#### Aim of the exercise:
All lines from the one containing "Task: Expand the directory path dropdown" through the last line below must be duplicated exactly, with nothing outside that span.

#### Source material:

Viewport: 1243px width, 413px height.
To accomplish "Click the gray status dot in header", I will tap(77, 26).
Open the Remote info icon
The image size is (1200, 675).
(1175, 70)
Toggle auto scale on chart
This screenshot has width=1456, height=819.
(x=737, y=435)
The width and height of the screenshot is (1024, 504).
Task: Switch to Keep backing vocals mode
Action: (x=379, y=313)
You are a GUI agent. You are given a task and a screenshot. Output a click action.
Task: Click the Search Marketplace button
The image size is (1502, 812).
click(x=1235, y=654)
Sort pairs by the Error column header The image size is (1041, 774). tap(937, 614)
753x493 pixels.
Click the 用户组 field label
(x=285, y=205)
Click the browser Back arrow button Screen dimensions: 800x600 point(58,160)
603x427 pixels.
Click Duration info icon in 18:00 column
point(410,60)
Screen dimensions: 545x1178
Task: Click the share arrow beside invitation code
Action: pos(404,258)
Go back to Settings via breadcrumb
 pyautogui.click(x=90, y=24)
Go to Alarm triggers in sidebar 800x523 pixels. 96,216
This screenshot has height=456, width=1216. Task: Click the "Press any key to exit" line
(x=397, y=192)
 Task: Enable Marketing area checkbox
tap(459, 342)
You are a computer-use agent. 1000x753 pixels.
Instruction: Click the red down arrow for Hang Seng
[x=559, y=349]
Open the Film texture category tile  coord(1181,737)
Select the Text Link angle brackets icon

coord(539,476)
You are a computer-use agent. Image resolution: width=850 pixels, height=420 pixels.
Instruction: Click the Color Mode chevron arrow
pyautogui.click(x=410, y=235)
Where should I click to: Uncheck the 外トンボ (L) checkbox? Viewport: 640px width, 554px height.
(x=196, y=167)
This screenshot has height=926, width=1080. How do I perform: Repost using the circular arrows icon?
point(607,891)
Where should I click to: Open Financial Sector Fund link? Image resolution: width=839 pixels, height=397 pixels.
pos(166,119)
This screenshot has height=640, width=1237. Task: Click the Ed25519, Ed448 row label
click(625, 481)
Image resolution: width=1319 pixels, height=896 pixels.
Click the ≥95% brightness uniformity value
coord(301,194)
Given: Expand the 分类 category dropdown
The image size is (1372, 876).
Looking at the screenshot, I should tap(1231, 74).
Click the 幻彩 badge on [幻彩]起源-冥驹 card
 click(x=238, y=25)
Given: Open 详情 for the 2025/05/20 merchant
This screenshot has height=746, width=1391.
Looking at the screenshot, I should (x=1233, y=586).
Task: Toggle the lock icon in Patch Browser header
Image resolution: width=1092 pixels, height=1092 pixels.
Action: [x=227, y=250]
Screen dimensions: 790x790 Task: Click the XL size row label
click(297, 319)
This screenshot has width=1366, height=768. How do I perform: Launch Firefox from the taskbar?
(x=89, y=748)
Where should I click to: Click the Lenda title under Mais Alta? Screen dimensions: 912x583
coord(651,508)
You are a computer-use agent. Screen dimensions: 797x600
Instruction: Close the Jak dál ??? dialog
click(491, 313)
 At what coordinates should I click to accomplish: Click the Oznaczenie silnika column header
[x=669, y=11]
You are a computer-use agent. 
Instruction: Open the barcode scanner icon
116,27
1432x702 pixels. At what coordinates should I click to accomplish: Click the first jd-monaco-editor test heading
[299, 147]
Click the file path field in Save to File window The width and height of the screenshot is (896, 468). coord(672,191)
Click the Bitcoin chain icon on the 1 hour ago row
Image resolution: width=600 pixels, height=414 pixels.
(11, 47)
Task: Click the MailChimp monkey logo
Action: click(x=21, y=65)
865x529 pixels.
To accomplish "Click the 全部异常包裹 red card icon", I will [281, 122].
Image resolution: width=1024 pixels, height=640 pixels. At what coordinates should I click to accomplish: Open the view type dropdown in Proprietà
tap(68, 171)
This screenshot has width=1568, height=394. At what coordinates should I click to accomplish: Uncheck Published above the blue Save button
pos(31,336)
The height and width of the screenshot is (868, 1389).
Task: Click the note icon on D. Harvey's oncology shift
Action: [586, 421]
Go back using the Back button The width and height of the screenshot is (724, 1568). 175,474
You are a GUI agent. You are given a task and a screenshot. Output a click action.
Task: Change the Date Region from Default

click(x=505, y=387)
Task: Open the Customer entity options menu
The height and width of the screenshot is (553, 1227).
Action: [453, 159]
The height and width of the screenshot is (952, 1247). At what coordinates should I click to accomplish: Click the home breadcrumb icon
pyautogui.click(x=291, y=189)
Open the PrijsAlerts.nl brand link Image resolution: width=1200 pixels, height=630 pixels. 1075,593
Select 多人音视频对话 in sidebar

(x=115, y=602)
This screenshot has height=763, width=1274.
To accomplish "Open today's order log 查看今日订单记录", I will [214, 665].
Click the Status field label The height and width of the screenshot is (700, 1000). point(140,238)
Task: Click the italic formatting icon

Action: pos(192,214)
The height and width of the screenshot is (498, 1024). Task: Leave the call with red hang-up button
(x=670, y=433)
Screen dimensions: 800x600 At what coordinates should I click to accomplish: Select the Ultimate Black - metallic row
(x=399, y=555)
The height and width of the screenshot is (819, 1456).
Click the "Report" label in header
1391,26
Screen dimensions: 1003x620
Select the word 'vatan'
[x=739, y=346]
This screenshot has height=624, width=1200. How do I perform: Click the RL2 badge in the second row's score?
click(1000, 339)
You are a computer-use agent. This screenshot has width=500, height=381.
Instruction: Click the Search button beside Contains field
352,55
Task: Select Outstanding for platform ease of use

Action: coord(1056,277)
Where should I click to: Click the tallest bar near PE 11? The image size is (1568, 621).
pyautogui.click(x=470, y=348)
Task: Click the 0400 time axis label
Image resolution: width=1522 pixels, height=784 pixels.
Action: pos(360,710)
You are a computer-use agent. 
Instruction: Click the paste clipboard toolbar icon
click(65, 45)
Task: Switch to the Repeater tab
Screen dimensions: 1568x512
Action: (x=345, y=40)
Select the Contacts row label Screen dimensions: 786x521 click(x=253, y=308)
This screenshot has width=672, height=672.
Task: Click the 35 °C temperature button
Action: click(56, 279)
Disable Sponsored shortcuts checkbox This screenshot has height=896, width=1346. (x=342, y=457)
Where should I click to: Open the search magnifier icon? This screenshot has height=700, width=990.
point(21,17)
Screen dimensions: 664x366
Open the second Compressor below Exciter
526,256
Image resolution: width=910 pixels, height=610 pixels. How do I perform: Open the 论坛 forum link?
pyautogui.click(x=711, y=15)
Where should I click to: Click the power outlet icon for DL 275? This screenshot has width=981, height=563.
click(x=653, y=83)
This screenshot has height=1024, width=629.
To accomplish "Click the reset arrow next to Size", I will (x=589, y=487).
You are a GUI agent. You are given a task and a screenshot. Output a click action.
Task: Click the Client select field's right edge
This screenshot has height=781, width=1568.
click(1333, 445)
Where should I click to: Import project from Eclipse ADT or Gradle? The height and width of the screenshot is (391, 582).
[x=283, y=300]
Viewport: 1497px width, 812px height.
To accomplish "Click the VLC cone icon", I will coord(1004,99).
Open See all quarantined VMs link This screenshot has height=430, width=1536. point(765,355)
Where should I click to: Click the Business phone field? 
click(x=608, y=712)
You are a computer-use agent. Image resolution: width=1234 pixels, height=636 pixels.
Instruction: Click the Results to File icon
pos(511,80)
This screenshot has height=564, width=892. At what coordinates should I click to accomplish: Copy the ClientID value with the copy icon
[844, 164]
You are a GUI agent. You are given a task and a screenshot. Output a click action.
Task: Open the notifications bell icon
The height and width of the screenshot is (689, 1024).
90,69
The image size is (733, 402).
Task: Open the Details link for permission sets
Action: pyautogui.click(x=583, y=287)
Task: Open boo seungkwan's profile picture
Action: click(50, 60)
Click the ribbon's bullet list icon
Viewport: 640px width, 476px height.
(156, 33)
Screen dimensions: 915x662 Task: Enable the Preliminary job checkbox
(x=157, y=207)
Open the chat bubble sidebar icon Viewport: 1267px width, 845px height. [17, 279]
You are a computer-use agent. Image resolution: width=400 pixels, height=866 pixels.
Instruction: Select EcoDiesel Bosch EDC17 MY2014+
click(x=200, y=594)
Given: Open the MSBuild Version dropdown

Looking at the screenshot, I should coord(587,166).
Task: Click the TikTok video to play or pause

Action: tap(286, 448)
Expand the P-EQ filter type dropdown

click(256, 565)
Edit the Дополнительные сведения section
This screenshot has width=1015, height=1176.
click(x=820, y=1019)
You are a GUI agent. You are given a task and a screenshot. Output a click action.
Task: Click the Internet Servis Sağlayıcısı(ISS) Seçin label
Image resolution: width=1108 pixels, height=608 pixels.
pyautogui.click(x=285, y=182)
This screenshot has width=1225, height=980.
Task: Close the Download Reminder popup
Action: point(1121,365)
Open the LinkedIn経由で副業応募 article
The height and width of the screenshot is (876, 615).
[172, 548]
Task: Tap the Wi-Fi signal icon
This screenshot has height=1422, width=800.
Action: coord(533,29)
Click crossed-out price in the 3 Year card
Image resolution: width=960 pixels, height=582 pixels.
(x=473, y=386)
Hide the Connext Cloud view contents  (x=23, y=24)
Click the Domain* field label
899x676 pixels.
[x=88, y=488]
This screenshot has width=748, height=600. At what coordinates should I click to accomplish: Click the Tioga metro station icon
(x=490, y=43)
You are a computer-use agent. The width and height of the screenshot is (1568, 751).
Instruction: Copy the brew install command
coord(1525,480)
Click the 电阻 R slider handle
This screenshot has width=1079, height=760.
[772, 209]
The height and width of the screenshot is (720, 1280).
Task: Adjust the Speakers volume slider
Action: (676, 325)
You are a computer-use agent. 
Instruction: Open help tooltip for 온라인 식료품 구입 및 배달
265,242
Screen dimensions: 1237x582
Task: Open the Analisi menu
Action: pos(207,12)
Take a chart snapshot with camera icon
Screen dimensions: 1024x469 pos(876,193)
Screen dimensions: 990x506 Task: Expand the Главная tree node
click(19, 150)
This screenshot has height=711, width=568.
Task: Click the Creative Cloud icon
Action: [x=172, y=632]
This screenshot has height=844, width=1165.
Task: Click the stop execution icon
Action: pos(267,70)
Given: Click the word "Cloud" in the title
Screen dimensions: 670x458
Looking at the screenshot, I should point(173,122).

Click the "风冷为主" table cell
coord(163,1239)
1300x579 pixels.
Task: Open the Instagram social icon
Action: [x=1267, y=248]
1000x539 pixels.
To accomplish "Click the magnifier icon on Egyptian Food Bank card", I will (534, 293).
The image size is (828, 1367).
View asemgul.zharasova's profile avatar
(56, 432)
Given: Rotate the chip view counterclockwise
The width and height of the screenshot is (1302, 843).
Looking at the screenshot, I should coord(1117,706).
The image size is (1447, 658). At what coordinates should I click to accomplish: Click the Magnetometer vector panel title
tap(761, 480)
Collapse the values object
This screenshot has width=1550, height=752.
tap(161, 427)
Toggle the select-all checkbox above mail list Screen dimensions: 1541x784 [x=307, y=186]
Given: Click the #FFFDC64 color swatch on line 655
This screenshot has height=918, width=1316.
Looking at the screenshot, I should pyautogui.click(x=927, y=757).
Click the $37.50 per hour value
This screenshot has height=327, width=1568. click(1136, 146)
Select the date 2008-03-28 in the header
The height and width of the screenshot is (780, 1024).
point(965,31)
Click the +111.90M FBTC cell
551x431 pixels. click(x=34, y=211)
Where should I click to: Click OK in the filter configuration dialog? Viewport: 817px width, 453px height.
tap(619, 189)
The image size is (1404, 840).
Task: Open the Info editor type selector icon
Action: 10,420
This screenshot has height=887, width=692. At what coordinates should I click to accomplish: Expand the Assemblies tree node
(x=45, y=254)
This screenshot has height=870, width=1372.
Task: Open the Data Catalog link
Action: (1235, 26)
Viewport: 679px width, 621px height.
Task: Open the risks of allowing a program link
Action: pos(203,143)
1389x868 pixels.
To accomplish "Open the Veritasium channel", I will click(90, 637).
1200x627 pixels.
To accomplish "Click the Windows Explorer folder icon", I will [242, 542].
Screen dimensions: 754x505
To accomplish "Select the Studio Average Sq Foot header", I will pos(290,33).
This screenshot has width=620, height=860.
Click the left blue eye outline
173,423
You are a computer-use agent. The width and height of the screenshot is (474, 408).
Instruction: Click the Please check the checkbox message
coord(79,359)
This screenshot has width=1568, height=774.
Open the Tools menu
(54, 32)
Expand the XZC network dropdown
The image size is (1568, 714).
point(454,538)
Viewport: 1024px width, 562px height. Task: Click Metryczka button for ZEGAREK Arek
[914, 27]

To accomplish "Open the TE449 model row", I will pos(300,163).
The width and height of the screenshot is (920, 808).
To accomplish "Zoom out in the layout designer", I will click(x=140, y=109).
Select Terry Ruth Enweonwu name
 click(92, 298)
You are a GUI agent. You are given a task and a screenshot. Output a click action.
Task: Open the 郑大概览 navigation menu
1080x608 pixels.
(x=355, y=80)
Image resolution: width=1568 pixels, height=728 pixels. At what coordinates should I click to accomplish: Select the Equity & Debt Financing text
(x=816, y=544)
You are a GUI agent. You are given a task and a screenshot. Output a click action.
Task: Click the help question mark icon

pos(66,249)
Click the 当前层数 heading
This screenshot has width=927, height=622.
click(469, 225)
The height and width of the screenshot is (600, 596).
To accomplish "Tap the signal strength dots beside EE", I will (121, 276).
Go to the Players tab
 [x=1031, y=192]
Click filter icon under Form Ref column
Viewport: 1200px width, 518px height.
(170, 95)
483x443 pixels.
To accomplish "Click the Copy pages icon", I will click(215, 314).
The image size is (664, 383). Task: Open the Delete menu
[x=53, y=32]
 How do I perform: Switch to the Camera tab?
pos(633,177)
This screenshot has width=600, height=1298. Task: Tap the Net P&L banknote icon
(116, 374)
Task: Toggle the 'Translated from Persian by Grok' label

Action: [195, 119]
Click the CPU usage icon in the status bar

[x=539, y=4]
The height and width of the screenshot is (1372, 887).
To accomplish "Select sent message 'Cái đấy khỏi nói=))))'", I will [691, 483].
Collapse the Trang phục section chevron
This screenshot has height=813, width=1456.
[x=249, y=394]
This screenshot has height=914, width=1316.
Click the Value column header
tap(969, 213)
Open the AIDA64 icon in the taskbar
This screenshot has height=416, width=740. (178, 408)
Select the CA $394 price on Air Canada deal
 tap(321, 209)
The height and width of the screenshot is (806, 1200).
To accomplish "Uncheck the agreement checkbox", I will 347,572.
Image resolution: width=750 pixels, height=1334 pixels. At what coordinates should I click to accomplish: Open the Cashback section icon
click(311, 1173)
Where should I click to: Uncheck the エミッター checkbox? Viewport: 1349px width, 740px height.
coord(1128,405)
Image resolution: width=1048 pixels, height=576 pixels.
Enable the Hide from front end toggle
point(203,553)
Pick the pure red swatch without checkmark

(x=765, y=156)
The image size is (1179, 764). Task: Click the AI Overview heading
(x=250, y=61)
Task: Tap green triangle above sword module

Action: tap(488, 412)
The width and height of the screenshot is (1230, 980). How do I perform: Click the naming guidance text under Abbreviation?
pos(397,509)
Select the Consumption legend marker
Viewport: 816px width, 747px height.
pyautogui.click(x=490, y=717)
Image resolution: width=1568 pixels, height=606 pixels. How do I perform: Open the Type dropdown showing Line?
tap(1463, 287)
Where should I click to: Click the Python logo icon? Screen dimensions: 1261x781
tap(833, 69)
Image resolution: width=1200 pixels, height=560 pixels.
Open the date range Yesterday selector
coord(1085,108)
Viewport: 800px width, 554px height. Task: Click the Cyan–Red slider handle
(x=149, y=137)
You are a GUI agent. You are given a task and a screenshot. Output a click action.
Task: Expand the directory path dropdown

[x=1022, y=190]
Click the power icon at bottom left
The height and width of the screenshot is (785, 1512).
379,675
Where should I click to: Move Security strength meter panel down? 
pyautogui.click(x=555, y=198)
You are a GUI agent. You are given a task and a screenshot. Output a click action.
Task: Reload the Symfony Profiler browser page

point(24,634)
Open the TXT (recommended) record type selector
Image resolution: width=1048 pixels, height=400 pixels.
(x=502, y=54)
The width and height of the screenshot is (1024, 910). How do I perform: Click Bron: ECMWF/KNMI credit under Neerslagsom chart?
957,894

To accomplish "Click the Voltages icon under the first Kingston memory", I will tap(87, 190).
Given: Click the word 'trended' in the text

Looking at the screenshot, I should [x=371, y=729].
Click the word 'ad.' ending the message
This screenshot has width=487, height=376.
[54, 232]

#### Solved exercise:
Task: Expand the directory path dropdown

[x=1022, y=190]
Click the power icon at bottom left
The height and width of the screenshot is (785, 1512).
379,675
Where should I click to: Move Security strength meter panel down? 
pyautogui.click(x=555, y=198)
You are a GUI agent. You are given a task and a screenshot. Output a click action.
Task: Reload the Symfony Profiler browser page

point(24,634)
Open the TXT (recommended) record type selector
Image resolution: width=1048 pixels, height=400 pixels.
(x=502, y=54)
The width and height of the screenshot is (1024, 910). How do I perform: Click Bron: ECMWF/KNMI credit under Neerslagsom chart?
957,894

To accomplish "Click the Voltages icon under the first Kingston memory", I will tap(87, 190).
Given: Click the word 'trended' in the text

Looking at the screenshot, I should [x=371, y=729].
Click the word 'ad.' ending the message
This screenshot has width=487, height=376.
[54, 232]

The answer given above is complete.